NullSeq: A Tool for Generating Random Coding Sequences with Desired Amino Acid and GC Contents

• Published in: PLoS computational biology Vol. 12; no. 11; p. e1005184
• Main Authors: Liu, Sophia S., Hockenberry, Adam J., Lancichinetti, Andrea, Jewett, Michael C., Amaral, Luís A. N.
• Format: Journal Article
• Language: English
• Published: United States Public Library of Science 01.11.2016; Public Library of Science (PLoS)

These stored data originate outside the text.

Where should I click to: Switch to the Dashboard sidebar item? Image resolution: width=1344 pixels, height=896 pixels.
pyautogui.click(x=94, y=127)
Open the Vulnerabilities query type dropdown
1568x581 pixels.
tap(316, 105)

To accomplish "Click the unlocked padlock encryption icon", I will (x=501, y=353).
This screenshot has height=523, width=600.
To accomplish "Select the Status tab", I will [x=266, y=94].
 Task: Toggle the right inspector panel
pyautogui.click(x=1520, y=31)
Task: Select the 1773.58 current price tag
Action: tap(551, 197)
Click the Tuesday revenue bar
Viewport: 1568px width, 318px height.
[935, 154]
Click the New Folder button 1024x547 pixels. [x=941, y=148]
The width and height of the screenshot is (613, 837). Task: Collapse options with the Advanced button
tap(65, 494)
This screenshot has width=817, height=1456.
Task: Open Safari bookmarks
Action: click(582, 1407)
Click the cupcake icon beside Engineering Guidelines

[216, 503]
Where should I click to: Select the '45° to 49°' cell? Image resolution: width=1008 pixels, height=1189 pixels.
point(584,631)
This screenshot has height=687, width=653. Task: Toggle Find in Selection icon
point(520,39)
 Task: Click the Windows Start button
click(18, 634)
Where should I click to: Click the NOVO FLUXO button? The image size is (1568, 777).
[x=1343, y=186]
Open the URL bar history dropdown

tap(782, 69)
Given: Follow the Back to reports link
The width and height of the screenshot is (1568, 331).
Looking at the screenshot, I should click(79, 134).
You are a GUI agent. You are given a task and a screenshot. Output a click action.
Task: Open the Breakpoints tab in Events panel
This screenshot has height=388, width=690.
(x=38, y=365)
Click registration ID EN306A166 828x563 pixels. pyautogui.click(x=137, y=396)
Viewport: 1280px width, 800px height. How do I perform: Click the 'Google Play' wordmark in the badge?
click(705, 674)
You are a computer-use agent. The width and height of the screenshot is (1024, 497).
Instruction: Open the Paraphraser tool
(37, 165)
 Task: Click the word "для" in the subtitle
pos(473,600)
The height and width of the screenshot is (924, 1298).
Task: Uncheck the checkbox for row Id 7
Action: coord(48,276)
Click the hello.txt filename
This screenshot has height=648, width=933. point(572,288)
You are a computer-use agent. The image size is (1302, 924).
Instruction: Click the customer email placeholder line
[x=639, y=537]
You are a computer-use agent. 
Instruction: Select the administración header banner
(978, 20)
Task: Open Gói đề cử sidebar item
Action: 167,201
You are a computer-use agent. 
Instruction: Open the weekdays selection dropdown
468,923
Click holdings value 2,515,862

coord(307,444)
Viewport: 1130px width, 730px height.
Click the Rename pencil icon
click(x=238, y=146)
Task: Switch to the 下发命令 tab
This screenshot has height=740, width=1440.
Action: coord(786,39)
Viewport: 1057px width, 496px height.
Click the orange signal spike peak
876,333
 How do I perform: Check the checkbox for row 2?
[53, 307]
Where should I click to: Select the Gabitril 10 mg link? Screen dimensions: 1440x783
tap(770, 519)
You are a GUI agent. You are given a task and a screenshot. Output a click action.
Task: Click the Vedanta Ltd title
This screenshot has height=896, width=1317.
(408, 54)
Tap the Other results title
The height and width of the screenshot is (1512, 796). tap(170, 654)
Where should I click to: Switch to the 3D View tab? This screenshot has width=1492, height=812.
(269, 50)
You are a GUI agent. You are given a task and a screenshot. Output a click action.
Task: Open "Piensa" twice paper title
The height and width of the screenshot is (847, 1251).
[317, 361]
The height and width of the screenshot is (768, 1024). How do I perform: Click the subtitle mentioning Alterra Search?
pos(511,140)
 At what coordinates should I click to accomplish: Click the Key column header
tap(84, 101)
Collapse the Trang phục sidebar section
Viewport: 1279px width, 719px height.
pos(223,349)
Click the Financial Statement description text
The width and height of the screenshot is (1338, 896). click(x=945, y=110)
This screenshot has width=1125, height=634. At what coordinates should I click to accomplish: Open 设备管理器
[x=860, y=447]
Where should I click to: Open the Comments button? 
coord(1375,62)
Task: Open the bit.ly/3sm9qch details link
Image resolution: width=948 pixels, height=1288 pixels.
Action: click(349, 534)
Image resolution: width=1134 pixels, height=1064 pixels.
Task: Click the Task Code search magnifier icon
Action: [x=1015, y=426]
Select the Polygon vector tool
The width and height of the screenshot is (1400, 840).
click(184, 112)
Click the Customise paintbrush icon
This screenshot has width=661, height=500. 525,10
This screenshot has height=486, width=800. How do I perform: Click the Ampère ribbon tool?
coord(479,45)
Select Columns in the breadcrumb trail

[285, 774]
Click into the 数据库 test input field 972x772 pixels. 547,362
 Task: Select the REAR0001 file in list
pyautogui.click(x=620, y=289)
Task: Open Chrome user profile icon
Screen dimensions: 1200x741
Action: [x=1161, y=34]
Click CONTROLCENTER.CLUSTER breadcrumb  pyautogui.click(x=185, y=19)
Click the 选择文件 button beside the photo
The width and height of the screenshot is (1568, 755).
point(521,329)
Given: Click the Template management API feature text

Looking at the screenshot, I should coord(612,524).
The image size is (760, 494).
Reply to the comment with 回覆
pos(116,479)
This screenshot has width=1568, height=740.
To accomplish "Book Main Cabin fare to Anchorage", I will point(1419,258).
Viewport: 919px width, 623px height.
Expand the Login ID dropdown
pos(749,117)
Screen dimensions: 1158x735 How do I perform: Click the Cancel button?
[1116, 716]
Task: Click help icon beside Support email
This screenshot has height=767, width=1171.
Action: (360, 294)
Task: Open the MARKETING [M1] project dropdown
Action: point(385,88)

• Subjects: Algorithms; Amino acid sequencing; Amino acids; Base Composition - genetics; Bias; Bioengineering; Biology and Life Sciences; DNA sequencing; Engineering; Enzymes; Funding; Genomes; Hypothesis testing; Interdisciplinary aspects; Maximum entropy; Methods; Physical Sciences; Protein Engineering - methods; Proteins - chemistry; Proteins - genetics; Research and Analysis Methods; RNA polymerase; Scholarships & fellowships; Sequence Analysis, DNA - methods; Sequence Analysis, Protein - methods; Software; United States > US; Illinois
• ISSN: 1553-7358; 1553-734X; 1553-7358
• DOI: 10.1371/journal.pcbi.1005184

The existence of over- and under-represented sequence motifs in genomes provides evidence of selective evolutionary pressures on biological mechanisms such as transcription, translation, ligand-substrate binding, and host immunity. In order to accurately identify motifs and other genome-scale patterns of interest, it is essential to be able to generate accurate null models that are appropriate for the sequences under study. While many tools have been developed to create random nucleotide sequences, protein coding sequences are subject to a unique set of constraints that complicates the process of generating appropriate null models. There are currently no tools available that allow users to create random coding sequences with specified amino acid composition and GC content for the purpose of hypothesis testing. Using the principle of maximum entropy, we developed a method that generates unbiased random sequences with pre-specified amino acid and GC content, which we have developed into a python package. Our method is the simplest way to obtain maximally unbiased random sequences that are subject to GC usage and primary amino acid sequence constraints. Furthermore, this approach can easily be expanded to create unbiased random sequences that incorporate more complicated constraints such as individual nucleotide usage or even di-nucleotide frequencies. The ability to generate correctly specified null models will allow researchers to accurately identify sequence motifs which will lead to a better understanding of biological processes as well as more effective engineering of biological systems.